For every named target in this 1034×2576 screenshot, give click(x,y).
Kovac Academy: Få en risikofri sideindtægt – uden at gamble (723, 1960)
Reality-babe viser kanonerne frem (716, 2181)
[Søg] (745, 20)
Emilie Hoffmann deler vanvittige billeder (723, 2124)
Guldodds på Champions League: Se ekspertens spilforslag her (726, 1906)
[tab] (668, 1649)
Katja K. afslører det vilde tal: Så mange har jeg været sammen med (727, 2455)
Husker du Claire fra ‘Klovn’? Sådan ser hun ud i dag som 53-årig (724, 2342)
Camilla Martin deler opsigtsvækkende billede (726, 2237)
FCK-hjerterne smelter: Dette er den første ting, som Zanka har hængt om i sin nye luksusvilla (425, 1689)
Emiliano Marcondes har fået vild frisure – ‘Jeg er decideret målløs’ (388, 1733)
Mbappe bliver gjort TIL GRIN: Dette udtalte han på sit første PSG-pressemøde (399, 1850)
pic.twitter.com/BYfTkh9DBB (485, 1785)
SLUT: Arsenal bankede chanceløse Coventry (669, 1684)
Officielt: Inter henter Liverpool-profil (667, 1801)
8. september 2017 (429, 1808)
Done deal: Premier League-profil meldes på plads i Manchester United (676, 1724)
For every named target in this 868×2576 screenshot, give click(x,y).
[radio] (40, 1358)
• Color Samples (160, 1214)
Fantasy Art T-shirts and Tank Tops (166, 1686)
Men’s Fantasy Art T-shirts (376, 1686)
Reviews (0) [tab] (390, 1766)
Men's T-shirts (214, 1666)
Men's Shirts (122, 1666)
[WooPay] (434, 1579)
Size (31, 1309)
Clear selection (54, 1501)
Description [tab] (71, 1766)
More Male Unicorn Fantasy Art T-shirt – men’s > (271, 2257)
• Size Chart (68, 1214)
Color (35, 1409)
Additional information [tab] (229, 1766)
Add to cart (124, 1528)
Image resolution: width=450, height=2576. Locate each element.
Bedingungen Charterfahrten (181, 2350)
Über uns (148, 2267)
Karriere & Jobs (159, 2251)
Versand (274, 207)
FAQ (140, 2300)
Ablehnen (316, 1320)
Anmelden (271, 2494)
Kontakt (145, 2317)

=== Work item ===
Give back each entry so that it matches the original word for word.

=== Written solution ===
For every named target in this 1034×2576 screenshot, give click(x,y).
Kovac Academy: Få en risikofri sideindtægt – uden at gamble (723, 1960)
Reality-babe viser kanonerne frem (716, 2181)
[Søg] (745, 20)
Emilie Hoffmann deler vanvittige billeder (723, 2124)
Guldodds på Champions League: Se ekspertens spilforslag her (726, 1906)
[tab] (668, 1649)
Katja K. afslører det vilde tal: Så mange har jeg været sammen med (727, 2455)
Husker du Claire fra ‘Klovn’? Sådan ser hun ud i dag som 53-årig (724, 2342)
Camilla Martin deler opsigtsvækkende billede (726, 2237)
FCK-hjerterne smelter: Dette er den første ting, som Zanka har hængt om i sin nye luksusvilla (425, 1689)
Emiliano Marcondes har fået vild frisure – ‘Jeg er decideret målløs’ (388, 1733)
Mbappe bliver gjort TIL GRIN: Dette udtalte han på sit første PSG-pressemøde (399, 1850)
pic.twitter.com/BYfTkh9DBB (485, 1785)
SLUT: Arsenal bankede chanceløse Coventry (669, 1684)
Officielt: Inter henter Liverpool-profil (667, 1801)
8. september 2017 (429, 1808)
Done deal: Premier League-profil meldes på plads i Manchester United (676, 1724)
For every named target in this 868×2576 screenshot, give click(x,y).
[radio] (40, 1358)
• Color Samples (160, 1214)
Fantasy Art T-shirts and Tank Tops (166, 1686)
Men’s Fantasy Art T-shirts (376, 1686)
Reviews (0) [tab] (390, 1766)
Men's T-shirts (214, 1666)
Men's Shirts (122, 1666)
[WooPay] (434, 1579)
Size (31, 1309)
Clear selection (54, 1501)
Description [tab] (71, 1766)
More Male Unicorn Fantasy Art T-shirt – men’s > (271, 2257)
• Size Chart (68, 1214)
Color (35, 1409)
Additional information [tab] (229, 1766)
Add to cart (124, 1528)
Image resolution: width=450, height=2576. Locate each element.
Bedingungen Charterfahrten (181, 2350)
Über uns (148, 2267)
Karriere & Jobs (159, 2251)
Versand (274, 207)
FAQ (140, 2300)
Ablehnen (316, 1320)
Anmelden (271, 2494)
Kontakt (145, 2317)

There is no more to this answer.